| What you need to do |
Everything from the line with "Task: Click the Apple App ID input field" to the last line of the listing must be retyped exactly, both ends included, with the pictures dropped.

__________________________________________________

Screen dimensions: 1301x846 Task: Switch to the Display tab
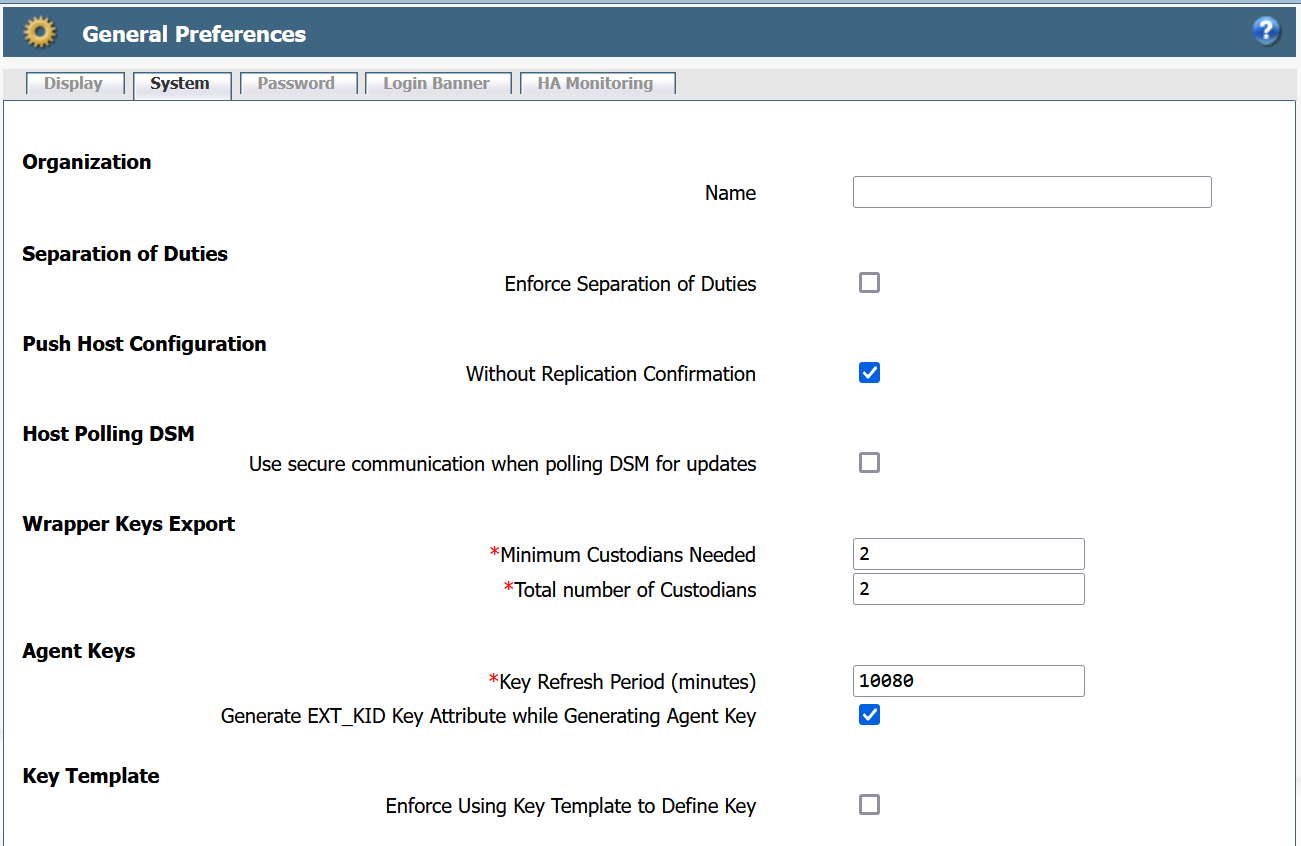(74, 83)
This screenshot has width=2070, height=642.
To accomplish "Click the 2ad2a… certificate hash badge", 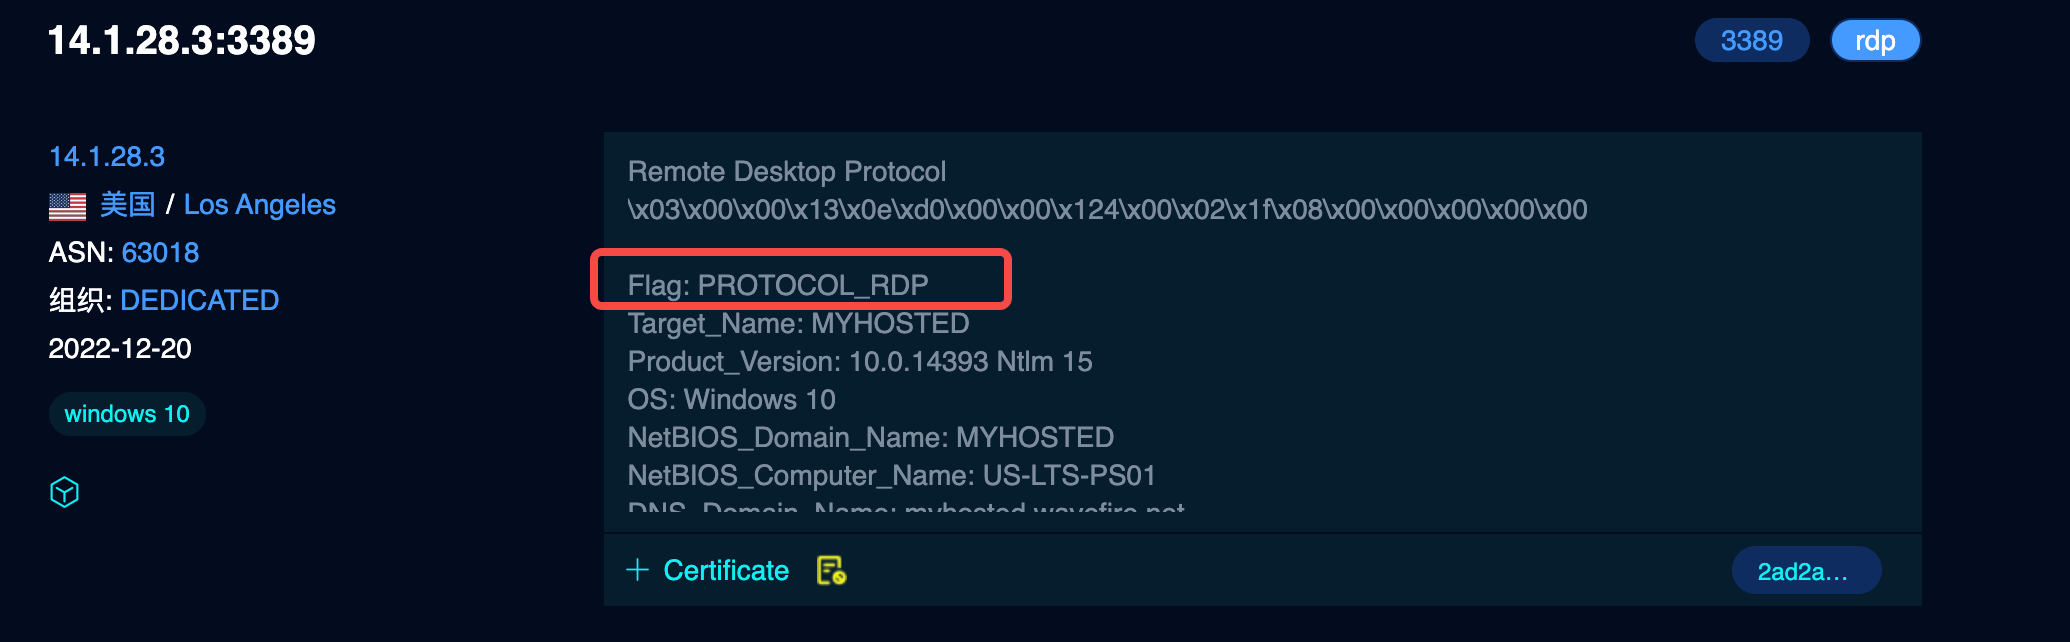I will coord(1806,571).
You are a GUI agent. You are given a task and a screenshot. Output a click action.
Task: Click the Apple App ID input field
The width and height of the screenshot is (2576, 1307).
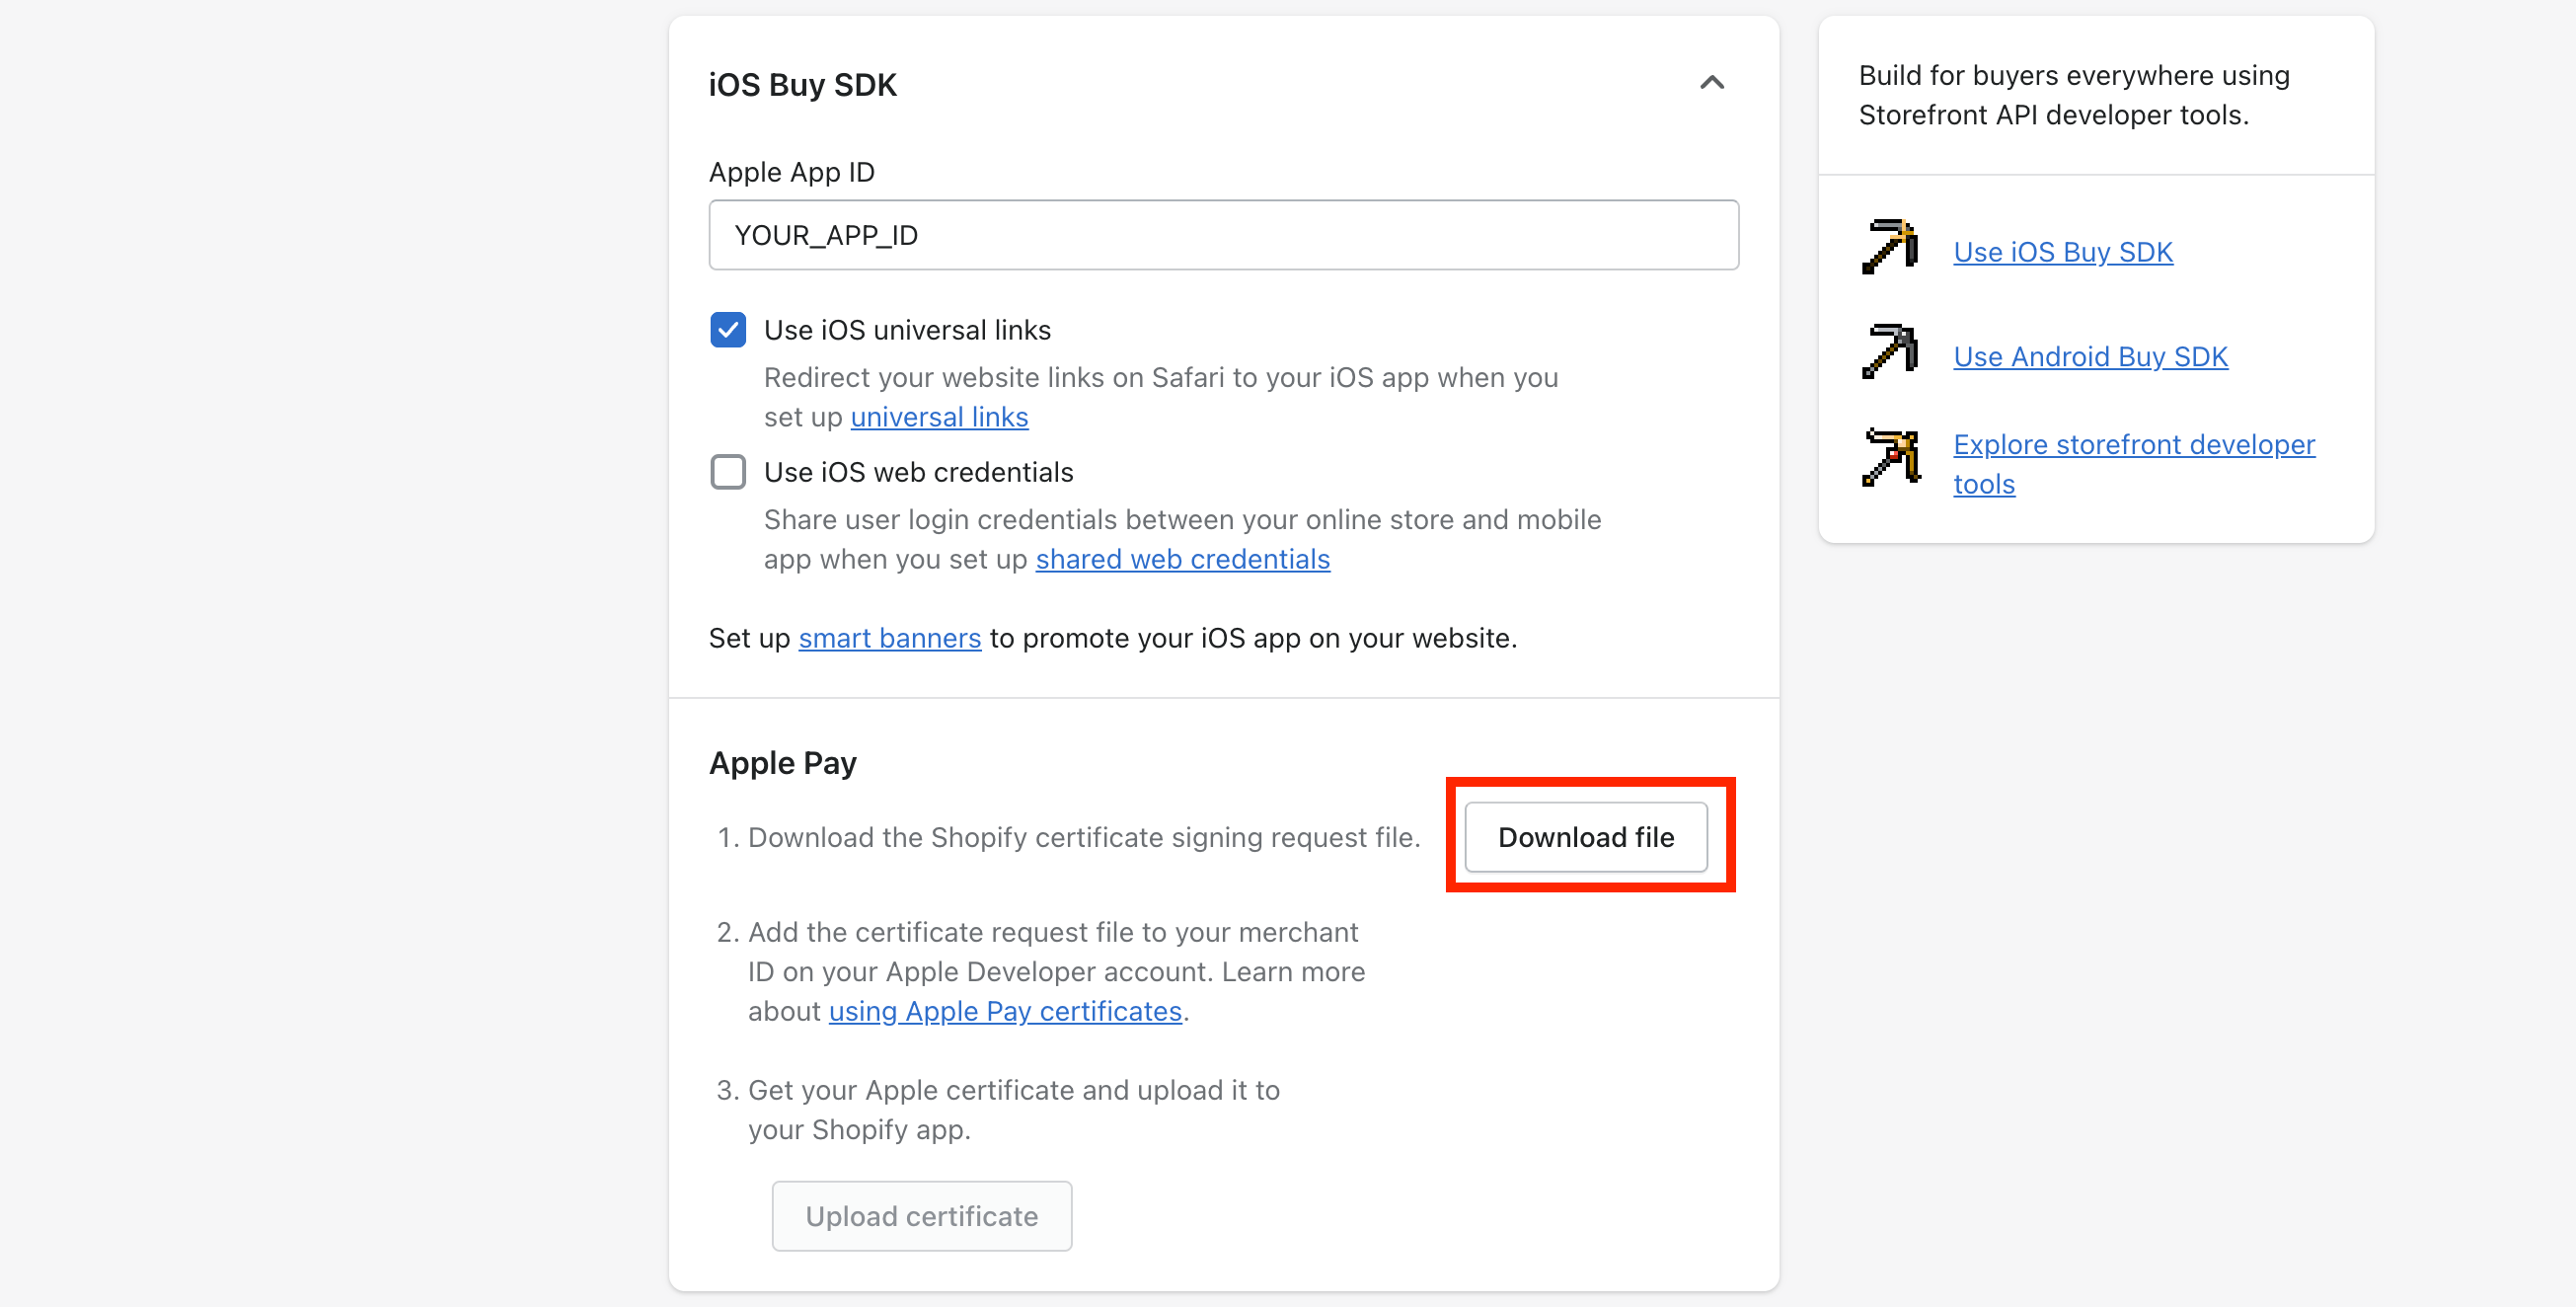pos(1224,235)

__________________________________________________

| Task response |
Task: Click the Apple App ID input field
The width and height of the screenshot is (2576, 1307).
pos(1224,235)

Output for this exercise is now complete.